好奇心害死猫。
阳光透过纯白薄纱材质的曳地窗帘照进室内,照亮雕刻着盛放荆棘花的鎏金床柱,床中心隆起一个弧度,一缕金色从被子里不乖顺的跑出来,浅色丝绸遮住床上那人的身体,只露出一张清丽的脸。
金线一样蓬松柔软的长发,奶白色皮肤,浅粉色双唇宛若花朵一样娇嫩,她双目紧闭,显然还在梦中。
一切都那样宁静美好,宛若一副描绘王室生活的绝世名画,令人舍不得打扰。
直到睡美人苏醒。
那双如天空一样晴朗的蓝色眼睛悄然张开,却清醒得没有一点刚醒的朦胧感,女人从床上坐起来,赤裸的脚踩在地板上铺着的厚厚的地毯,她忽然露出一个惊讶的表情,然后快步走到房间的角落。

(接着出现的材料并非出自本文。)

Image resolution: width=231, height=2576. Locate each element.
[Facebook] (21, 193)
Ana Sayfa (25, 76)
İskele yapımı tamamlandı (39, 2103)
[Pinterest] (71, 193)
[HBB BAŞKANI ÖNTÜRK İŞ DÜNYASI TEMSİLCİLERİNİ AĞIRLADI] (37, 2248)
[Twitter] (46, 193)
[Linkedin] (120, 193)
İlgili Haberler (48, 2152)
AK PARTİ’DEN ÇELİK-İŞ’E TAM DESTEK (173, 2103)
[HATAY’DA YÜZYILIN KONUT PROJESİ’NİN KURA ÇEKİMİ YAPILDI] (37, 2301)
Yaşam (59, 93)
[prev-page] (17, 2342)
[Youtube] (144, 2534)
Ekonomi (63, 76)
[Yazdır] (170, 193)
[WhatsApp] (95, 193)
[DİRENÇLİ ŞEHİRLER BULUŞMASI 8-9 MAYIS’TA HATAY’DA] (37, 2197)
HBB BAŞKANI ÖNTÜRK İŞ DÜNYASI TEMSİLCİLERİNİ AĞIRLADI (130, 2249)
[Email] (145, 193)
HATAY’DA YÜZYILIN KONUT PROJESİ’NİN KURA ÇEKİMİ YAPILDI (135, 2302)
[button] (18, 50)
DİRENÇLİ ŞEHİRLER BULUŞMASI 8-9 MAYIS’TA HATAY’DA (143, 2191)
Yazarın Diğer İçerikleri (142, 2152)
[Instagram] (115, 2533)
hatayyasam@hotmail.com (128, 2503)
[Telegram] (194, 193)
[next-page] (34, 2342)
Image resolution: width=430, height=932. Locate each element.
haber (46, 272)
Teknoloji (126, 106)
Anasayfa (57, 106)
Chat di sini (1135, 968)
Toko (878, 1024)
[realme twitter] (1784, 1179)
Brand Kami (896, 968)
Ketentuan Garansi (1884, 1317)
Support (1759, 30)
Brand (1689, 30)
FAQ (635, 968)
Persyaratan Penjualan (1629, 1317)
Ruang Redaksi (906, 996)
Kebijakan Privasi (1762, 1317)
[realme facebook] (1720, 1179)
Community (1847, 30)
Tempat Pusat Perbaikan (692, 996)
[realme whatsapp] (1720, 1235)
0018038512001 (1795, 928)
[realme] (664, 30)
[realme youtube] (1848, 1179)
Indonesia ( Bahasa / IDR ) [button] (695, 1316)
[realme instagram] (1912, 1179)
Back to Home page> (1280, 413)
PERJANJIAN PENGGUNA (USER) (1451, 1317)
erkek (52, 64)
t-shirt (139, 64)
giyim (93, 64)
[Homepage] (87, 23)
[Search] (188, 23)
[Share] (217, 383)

巨大的等身镜里映照出一个纤细高挑又优雅矜贵的女人,她有一头如阳光般的金发,蓝宝石一般的双眼目光清澈,一张眼熟但轮廓柔和很多以至于对女性来说并不违和只会显出几分让人不敢冒犯的凛然的脸。
没有任何魔法波动的痕迹。
没有任何药物残留的痕迹。
总之,在某一个十分平凡的不知名的早上,摄政王殿下毫无征兆,变成了女人。
杜维觉得辰最近有点怪怪的。
疑点很多。
拿东西时偶尔拿空,走路时放慢的脚步,连饭量好像都变小了,诸如此类小事。
不过更关键的是,他竟然会回避杜维的视线。
又一次被躲开视线,公爵阁下把手里的公文轻轻放下:“殿下……”
“嗯?”辰坐在对面,公文堆得高高的跟小山一样,他头也不抬,一副看起来没空搭理杜维的样子,“很闲?那再从这边拿一半文件好了。”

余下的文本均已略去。